● DO THIS
Convert the material below, from the line containing "This screenshot has height=403, width=600." to the line containing "Return to Facebook", into a numbered list, including both of those lines and omitting any blank lines.
== GIVEN INFORMATION ==
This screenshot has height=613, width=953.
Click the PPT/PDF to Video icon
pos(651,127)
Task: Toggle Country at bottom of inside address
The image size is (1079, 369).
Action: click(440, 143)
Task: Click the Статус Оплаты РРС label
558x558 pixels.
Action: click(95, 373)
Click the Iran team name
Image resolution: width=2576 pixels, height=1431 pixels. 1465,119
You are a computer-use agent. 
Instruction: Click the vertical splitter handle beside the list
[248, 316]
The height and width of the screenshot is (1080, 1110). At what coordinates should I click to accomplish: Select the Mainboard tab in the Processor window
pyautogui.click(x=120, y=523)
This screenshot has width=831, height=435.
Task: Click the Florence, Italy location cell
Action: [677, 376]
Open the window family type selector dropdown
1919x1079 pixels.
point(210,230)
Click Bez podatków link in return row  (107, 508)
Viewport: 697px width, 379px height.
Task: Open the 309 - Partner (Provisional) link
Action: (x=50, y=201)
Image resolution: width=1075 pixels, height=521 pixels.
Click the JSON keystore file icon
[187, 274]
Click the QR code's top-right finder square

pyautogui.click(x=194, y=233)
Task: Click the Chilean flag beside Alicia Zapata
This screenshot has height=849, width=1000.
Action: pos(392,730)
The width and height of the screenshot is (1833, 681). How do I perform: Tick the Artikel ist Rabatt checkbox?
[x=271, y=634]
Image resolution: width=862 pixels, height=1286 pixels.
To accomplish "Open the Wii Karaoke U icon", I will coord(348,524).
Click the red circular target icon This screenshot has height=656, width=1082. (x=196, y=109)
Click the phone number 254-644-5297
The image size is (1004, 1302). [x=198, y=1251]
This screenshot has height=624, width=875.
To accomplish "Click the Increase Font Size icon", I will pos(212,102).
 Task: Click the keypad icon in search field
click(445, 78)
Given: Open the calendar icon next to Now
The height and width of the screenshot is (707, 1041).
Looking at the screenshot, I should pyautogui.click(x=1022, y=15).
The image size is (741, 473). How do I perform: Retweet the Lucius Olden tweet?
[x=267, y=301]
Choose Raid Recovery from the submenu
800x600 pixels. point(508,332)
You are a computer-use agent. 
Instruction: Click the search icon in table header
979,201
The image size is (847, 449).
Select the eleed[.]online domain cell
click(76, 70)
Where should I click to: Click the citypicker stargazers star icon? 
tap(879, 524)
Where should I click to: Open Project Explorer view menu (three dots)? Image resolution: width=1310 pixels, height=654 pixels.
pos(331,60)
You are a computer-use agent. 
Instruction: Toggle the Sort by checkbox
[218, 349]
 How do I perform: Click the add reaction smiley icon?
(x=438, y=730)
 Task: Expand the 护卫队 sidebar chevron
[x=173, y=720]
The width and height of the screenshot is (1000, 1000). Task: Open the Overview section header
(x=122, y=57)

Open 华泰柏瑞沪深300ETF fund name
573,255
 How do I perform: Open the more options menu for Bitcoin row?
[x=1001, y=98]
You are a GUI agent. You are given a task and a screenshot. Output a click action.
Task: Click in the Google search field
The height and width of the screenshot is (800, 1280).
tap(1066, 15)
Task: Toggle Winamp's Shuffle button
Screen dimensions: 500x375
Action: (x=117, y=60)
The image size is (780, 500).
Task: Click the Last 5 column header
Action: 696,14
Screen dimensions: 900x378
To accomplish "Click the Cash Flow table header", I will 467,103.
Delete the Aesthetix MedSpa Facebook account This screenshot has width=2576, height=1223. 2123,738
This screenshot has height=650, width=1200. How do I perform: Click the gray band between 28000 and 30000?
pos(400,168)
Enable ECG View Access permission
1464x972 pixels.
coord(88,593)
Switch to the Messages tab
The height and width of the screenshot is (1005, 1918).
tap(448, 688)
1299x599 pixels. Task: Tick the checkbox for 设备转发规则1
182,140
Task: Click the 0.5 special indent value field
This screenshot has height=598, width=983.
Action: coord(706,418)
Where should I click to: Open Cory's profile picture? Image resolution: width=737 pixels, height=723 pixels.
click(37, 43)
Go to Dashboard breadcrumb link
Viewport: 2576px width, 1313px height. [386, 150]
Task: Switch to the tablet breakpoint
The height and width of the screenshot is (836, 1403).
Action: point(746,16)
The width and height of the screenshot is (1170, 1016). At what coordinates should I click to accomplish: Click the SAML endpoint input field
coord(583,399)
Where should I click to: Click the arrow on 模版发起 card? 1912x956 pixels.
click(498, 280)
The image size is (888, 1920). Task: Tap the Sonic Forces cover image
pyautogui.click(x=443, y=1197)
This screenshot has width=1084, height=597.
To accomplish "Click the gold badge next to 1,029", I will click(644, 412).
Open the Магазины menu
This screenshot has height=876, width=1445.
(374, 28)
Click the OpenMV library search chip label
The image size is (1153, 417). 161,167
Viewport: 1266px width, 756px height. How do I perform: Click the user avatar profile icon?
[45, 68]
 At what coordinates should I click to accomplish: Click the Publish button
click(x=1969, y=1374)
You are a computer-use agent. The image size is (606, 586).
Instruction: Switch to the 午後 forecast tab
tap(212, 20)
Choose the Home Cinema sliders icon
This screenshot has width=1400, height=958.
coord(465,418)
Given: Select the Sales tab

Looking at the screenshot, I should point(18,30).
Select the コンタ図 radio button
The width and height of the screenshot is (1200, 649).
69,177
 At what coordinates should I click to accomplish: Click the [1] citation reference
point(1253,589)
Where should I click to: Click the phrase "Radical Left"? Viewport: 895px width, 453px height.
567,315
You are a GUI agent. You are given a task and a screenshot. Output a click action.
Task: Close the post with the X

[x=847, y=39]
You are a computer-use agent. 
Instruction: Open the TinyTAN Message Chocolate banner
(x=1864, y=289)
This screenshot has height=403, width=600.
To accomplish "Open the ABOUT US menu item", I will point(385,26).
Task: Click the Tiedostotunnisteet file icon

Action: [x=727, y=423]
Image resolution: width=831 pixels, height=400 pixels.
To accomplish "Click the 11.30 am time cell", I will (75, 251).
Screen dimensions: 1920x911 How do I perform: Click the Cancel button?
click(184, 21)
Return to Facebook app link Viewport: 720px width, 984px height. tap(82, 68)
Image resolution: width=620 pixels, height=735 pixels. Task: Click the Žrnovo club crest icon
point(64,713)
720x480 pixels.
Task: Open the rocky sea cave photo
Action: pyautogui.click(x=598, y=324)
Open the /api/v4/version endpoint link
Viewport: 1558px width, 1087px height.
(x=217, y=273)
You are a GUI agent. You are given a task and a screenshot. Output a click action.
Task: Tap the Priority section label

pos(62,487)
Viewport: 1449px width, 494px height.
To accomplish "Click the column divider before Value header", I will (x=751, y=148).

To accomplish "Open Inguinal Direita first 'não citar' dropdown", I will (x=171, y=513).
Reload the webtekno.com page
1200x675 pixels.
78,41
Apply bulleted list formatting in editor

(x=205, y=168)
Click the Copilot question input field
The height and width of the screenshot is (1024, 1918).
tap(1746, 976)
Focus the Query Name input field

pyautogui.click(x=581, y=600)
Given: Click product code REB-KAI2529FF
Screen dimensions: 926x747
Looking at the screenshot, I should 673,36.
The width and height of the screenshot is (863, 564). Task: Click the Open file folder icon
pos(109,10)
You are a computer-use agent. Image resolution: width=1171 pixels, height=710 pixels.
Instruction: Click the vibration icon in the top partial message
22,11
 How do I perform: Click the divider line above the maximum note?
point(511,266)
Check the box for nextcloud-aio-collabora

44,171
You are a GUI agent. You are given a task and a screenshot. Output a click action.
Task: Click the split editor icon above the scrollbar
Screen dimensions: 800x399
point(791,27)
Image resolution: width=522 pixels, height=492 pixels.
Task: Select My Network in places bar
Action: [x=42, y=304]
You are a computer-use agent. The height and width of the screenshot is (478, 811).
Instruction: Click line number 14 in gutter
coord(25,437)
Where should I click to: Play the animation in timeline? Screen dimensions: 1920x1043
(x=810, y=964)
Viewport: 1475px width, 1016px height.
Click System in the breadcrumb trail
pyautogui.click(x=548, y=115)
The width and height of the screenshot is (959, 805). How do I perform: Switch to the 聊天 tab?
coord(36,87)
===
● THE SOLUTION
1. This screenshot has height=403, width=600.
2. To accomplish "Open the ABOUT US menu item", I will point(385,26).
3. Task: Click the Tiedostotunnisteet file icon
4. Action: [x=727, y=423]
5. Image resolution: width=831 pixels, height=400 pixels.
6. To accomplish "Click the 11.30 am time cell", I will (75, 251).
7. Screen dimensions: 1920x911 How do I perform: Click the Cancel button?
8. click(184, 21)
9. Return to Facebook app link Viewport: 720px width, 984px height. tap(82, 68)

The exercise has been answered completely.